Ketika di kantin, Meilisa menghampiri meja Hoseok dan Yoongi. "Halo," sapa wanita manis bersurai hitam legam yang menjuntai sampai pinggang.

"Eh, Mei, apa kabar kamu?" Hoseok memandang Yoongi dengan tatapan menggoda. Yoongi telah bercerita jika ia menyukai Meilisia.

"Boleh duduk?" tanya wanita yang membawa sepiring berisi makanan.

"Tentu, dong," ujar Hoseok ceria.

"Terima kasih." Mei duduk di samping Yoongi.

"Ah, ada yang berdetak, tapi bukan jam," goda Hoseok dan berkat itu ia mendapatkan sebuah tendangan kecil di tulang keringnya.

"Sakit, Gi," protes Hoseok yang meringis kesakitan.

Yoongi tersenyum tanpa dosa. "Sorry."

"Oh ya, kalian berdua kenapa tidak masuk selama berminggu-minggu?"

"Ah itu, keluargaku dan Yoongi mencari wangsit di gunung Bromo, Indonesia," jawab Hoseok.

"Mencari wangsit untuk apa?"

"Rencananya, aku dan Yoongi akan mengikuti audisi HB yang akan dilaksanakan dua bulan lagi." Meilisia mengangguk.
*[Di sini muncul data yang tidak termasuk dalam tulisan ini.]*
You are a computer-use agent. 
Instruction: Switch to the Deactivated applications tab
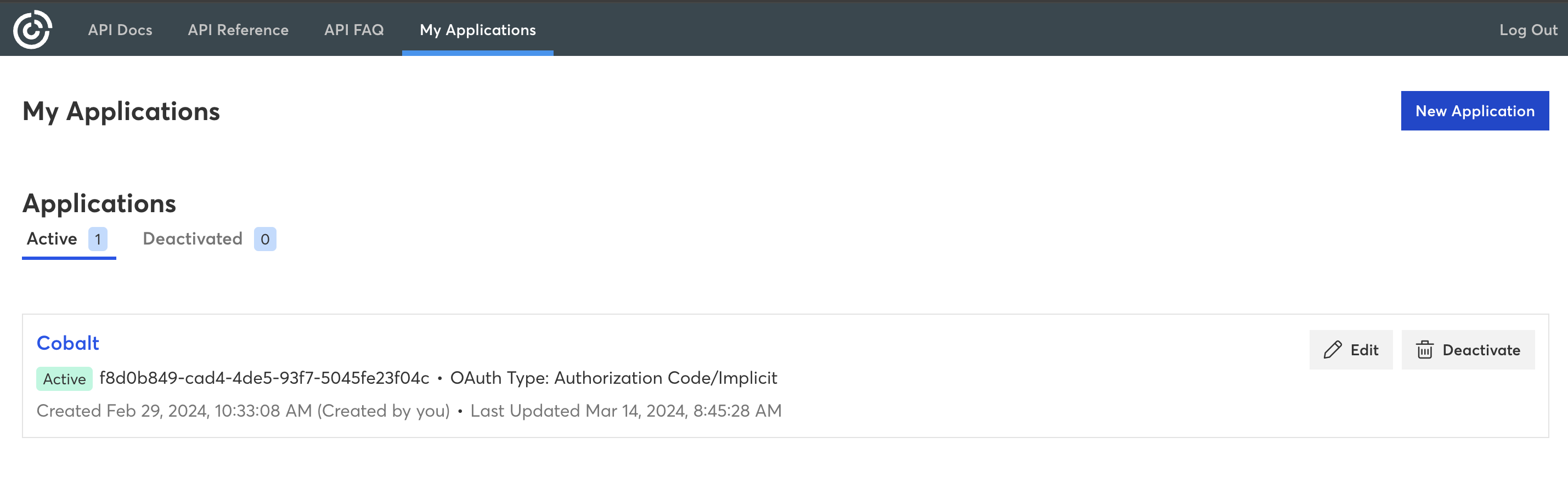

Yoongi berdehem, ia menopang kepala dengan tangan dan megahadapkan pandangannya tepat di depan wajah Meilisia. "Kau kangen kami, ya?"

Wajah Meilisia langsung merah padam. Ia menunduk malu. "Maaf."
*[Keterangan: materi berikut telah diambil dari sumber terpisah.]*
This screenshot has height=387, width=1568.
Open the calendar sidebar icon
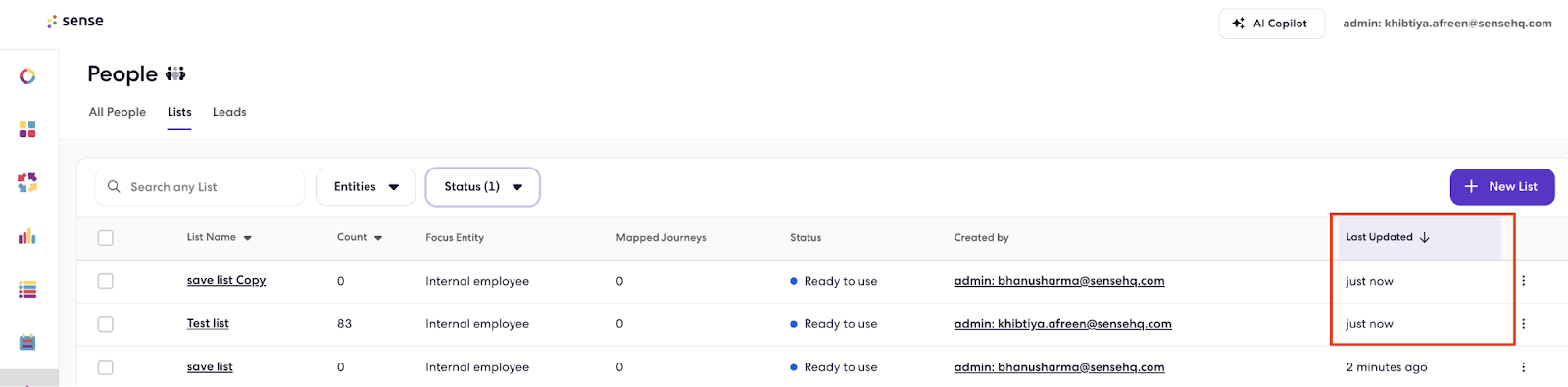27,342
Yoongi berekreasi kesal ketika mendengar kata maaf yang keluar dari mulut Meilisia. Ia memposisikan tubuhnya seperti semula.

"Ck, memangnya kau itu salah apa, sampai harus minta maaf seperti itu, hm?" Hoseok hanya cekikikan melihat kelakuan dua insan itu. Ah, ia jadi penasaran bagaimana perasaan Meilisia pada Yoongi.

****

Yoongi dan Hoseok berjalan beriringan menuju rumah mereka. "Kenapa kau tidak menyatakan perasaanmu pada Meilisia, sih?" tanya Hoseok membuka pembicaraan.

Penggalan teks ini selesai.